When the DOT said in January that it would not fund the rail project, Macquarie repeated its interest to Virginia officials, as did another private equity firm, the Carlyle Group, which created a $1.5 billion fund to invest in U.S. infrastructure and has hired Flaherty to head it.

Makes you think, no?


8 Responses to “Congestion Pricing”

  1. monkeyrotica Says:

    The most comprehensive scenario, which has captured the imagination of planners and government leaders, would toll every regional highway, plus all the regional parkways, including the Baltimore-Washington, George Washington, Rock Creek and Potomac, Clara Barton and Suitland parkways.

    Just one problem: four out of five of those parkways fall under the jurisdiction of the National Park Service. How are they going to get around taxing a Federally owned/run transit artery? I don’t see NPS letting them use that revenue on anything besides the parkways themselves.

  2. BeyondDC Says:

    The local tolling scenario is part of a very interesting TPB study called RMAS. Worth a look.

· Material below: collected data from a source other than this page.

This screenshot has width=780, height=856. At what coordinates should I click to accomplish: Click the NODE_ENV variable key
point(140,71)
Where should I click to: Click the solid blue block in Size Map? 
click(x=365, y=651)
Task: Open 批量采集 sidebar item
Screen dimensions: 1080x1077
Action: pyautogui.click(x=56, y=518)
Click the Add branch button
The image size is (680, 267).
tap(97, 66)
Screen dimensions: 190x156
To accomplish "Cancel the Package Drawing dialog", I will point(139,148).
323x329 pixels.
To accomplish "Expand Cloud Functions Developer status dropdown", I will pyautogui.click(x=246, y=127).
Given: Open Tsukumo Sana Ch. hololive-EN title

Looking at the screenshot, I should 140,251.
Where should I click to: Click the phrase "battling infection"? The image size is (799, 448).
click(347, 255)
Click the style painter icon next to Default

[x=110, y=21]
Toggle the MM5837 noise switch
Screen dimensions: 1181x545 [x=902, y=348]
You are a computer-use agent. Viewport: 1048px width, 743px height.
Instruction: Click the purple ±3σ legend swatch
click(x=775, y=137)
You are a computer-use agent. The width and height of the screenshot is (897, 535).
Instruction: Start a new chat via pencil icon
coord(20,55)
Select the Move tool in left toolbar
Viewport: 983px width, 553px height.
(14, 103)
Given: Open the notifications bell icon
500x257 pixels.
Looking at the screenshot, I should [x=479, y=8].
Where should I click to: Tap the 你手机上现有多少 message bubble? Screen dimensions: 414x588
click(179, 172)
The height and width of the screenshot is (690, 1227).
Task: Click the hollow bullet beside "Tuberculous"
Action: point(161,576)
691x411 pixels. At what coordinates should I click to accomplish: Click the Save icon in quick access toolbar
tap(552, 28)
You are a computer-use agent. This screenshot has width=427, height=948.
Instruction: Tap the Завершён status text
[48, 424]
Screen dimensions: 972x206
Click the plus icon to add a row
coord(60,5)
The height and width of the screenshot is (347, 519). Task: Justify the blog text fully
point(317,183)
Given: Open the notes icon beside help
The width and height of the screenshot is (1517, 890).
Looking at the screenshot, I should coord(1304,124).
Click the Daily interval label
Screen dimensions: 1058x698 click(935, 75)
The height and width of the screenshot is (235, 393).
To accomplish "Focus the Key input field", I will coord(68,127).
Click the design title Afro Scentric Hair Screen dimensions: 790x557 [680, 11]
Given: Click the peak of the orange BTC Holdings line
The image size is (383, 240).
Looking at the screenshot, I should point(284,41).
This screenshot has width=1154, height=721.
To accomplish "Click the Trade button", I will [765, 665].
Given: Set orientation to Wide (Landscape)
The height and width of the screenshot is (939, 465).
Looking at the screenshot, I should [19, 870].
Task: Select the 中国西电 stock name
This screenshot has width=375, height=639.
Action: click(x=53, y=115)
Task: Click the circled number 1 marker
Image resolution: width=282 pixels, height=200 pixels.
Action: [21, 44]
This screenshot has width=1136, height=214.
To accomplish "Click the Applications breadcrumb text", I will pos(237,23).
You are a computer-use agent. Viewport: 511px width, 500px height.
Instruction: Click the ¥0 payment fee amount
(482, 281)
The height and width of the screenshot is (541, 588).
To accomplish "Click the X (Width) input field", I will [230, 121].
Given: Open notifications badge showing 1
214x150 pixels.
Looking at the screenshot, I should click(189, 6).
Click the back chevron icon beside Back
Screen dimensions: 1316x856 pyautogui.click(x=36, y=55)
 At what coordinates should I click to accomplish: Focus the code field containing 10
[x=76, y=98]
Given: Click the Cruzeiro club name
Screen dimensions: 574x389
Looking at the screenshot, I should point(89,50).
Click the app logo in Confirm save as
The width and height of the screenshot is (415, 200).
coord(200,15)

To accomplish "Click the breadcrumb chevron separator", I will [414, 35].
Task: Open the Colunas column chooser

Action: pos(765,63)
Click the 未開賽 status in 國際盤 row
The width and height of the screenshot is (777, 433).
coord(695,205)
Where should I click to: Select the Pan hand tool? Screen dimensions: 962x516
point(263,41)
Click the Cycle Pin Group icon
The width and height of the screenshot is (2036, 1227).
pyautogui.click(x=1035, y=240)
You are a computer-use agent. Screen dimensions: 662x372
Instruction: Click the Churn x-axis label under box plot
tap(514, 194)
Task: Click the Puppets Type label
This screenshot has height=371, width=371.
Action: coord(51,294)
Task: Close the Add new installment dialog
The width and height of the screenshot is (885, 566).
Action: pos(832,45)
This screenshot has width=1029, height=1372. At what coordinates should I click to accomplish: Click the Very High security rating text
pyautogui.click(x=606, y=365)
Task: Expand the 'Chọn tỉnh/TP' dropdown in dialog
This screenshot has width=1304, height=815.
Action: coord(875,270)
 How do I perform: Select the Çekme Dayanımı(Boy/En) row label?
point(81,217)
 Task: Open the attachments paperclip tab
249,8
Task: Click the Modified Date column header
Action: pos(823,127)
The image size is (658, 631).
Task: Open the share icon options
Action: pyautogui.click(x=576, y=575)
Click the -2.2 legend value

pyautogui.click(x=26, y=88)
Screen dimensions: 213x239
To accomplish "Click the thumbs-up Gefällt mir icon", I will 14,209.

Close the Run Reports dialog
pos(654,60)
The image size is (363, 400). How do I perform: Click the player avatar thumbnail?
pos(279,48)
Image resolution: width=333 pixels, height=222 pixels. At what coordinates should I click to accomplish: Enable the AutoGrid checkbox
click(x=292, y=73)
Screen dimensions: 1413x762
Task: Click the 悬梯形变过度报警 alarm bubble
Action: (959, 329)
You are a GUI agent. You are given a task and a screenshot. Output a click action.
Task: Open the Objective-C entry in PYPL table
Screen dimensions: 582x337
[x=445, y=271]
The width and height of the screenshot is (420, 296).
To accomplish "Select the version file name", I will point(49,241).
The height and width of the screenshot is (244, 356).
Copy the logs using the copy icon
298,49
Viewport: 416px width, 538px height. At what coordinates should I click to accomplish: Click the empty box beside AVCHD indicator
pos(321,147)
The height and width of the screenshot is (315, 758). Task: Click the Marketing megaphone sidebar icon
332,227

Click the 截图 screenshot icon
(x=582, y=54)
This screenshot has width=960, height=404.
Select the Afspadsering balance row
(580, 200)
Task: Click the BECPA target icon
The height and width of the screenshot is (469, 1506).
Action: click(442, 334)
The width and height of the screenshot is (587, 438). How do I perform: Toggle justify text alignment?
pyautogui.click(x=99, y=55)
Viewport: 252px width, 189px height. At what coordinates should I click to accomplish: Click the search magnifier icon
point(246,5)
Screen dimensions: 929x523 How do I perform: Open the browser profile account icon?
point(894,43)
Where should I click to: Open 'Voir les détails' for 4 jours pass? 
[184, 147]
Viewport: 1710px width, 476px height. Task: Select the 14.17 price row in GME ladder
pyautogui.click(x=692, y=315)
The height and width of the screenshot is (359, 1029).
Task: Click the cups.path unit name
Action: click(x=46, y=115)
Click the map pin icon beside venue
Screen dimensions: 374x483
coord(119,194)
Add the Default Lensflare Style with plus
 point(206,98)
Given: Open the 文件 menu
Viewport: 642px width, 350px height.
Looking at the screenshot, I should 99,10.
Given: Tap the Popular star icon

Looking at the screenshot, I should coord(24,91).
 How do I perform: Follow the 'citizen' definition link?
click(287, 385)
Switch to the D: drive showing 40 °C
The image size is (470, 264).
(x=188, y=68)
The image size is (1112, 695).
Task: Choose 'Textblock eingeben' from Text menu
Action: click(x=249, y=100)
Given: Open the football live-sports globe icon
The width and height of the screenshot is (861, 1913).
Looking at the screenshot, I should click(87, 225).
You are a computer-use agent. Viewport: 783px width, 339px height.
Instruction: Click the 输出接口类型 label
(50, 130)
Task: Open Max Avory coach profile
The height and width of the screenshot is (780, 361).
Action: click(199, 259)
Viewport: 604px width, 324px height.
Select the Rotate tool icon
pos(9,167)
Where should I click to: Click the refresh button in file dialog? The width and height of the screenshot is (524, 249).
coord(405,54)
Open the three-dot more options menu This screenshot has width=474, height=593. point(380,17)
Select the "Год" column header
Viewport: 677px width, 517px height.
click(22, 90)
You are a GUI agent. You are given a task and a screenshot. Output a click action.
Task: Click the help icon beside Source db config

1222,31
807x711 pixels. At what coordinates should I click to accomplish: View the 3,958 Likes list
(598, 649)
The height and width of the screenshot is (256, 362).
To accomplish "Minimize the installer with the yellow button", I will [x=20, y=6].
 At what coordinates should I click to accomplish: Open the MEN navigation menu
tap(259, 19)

    Also, the Post wasn’t clear on it, but part of the point is that the money generated by those tolls *would* be used to fund transit.

  3. ryan Says:

    Monkey, that’s an interesting point, although I definitely imagine some deal could be worked out. That’s a ton of money to spend on a parkway. You can only plant so many new trees.

    BeyondDC, I shouldn’t have said that no one is talking about doing both. Obviously, a lot of people are, particularly at a local level. I’m just not sure why that’s not a part of the federal conversation. Bush admin intransigence, I’m guessing.

  4. BeyondDC Says:

    BTW, the whole point of the RMAS study is to generate “what if” discussion. Dealing with prickly details like the Park Service’s ownership of parkways (which is absolutely a tough question) is outside the study’s scope.

  5. monkeyrotica Says:

    That’s one major damned “prickly detail.” I can see cooking up some best case scenarios for generating revenue, but it’s kinda like that fantasy Metro map with stations every 50 feet. Hell, I’d like it too, but there’s the prickly detail of them not having money for basic maintenance, let along a couple trillion dollars worth of expansion.

    One deal they could cut with the Feds would be to use the tolls to augment the parkways with surface rail. DC had a fairly extensive long-haul streetcar network. In 1910, you could take the streetcar from 14th Street through Old Town to Mount Vernon along what eventually became the GW Parkway. Ran right down the middle of the road. You’ve got an awful lot of parkway median that’s being used for nothing except growing grass. An express streetcar to the Pentagon or the Mall or Rosslyn would bleed a lot of the Parkway traffic off, as well as be a magnet for tourists.

  6. AC Says:

    “Now, you start pricing roads and several things happen. 1) Congestion falls. 2) Demand for transit grows, and existing transit systems are overwhelmed. 3) You have a large pot of new money. 4) You could use that money to build new transit capacity”

    You can add another benefit: You get the information prices provide. Congestion pricing will make it easier to determine whether and when network upgrades (whether roads or rail) are worth the cost.

    And be nice to us lawyers. :)

  7. ryan Says:

    I love lawyers. That Michael Clayton guy seemed like a badass.

  8. TGq Says:

    The Washington Post article is terrible. They are trying to create a partisan issue where there is none. Environmental groups, progressive transportation advocates, and transportation scholars in academia agree that congestion pricing is a critical step toward a more sustainable (and some would argue, more just) transportation system. NYC’s proposal would funnel the revenues into public transit, exactly as you propose. Other jurisdictions may choose not to invest in transit. That may or may not be a bad choice, depending on the city, but that’s a separate question from whether congestion pricing is a good idea.

    Same with public private partnerships. In Europe and the rest of the world, PPPs are an important tool for getting infrastructure built. We’re just learning the ropes here. There have been some terrible deals — perhaps some even criminally terrible. But that’s due to the same corruption/incompetence that exists in traditional transportation finance. It doesn’t mean that PPPs are inherently evil.